■ **Given passage**:
----
The soft yoke 66 can include conduits for flowing fluid between floating natural gas processing stations and transport vessels or the like. For example, the soft yoke 66 can include a yoke offload flexible conduit 98 and a yoke vapor return flexible conduit 99. The yoke offload flexible conduit 98 can be used to flow fluid, such as liquefied natural gas, from the floating natural gas processing stations to waiting transport vessels or the like. The fluid can be a liquefied natural gas or another liquid.

The yoke offload flexible conduit 98 can flow the fluid from the floating natural gas processing station into storage tanks on the transport vessel. The transport vessel can receive, store, transport, and offload the fluid.

The yoke vapor return conduit 99 can flow hydrocarbon vapor formed during offloading of the fluid back from the transport vessel to the floating natural gas processing station. For example, the yoke vapor return flexible conduit 99 can be in fluid communication with a station heat exchanger (shown in FIG. 5). The station heat exchanger can be a cold box, for receiving the formed vapor and cooling the vapor for reprocessing using a station mounted liquefaction train (also shown in FIG. 5). The hydrocarbon vapor can serve as a fuel supply for the floating natural gas processing station or the like.

The yoke offload flexible conduit 98 and the yoke vapor return conduit 99 can each be made from about eight inch to about ten inch diameter rigid pipe, or from a similar diameter flexible composite cryogenic hose, or combinations thereof. The yoke offload flexible conduit 98 and the yoke vapor return conduit 99 can be any size or material as required for the particular application, given particular flow rates, pressures, and storm conditions. For example, the yoke offload flexible conduit 98 and the yoke vapor return conduit 99 can be 3 inch or larger diameter reinforced hose, a draped hose, or a festooned hose.

The yoke offload flexible conduit 98 can have a jib flexible portion 109a, and the yoke vapor return flexible conduit 99 can have a jib flexible portion 109b. The jib flexible portions 109a and 109b can allow the yoke offload flexible conduit 98 and the yoke vapor return conduit 99 to move easily along with the boom 80 as the jib 92 expands and retracts within the boom 80. Since the boom 80 can be raised and lowered using the first and second tensioners 90 and 91, the jib flexible portions 109a and 109b can enable the yoke offload flexible conduit 98 and the yoke vapor return conduit 99 to have enough range of motion and flexibility to move with the boom 80 without fracturing or being over tensioned.

The yoke offload flexible conduit 98 can have a first rigid portion 110a, and the yoke vapor return flexible conduit 99 can have a second rigid portion 110b. The rigid portions 110a and 110b can provide a rigid connection between the yoke offload flexible conduit 98, the yoke vapor return conduit 99, and the boom 80, allowing the boom 80 to securely move the yoke offload flexible conduit 98 and the yoke vapor return conduit 99 as the boom 80 moves.

The yoke offload flexible conduit 98 and the yoke vapor return flexible conduit 99 can be secured to the boom 80, such as by gussets 105a and 105b, and support structures 114a, 114b, and 114c. Each support structure 114a, 114b, and 114 and gusset 105a and 105b can be pivotable and/or rotatable.
----
■ **Supplied material**:
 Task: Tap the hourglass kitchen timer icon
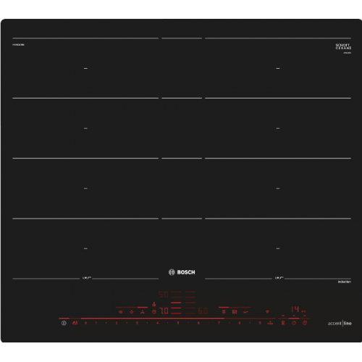pyautogui.click(x=283, y=323)
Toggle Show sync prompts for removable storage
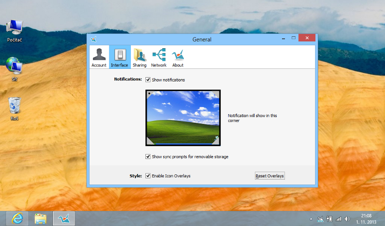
----
■ **Your task**:
Answer these from the soft yoke passage:
(a) What can the station heat exchanger be?
(b) What diameter range of rigid pipe is given for the yoke offload and vapor return conduits?
(c) What can raise and lower the boom 80?

■ **Exercise answer**:
(a) A cold box.
(b) About eight inch to about ten inch.
(c) The first and second tensioners 90 and 91.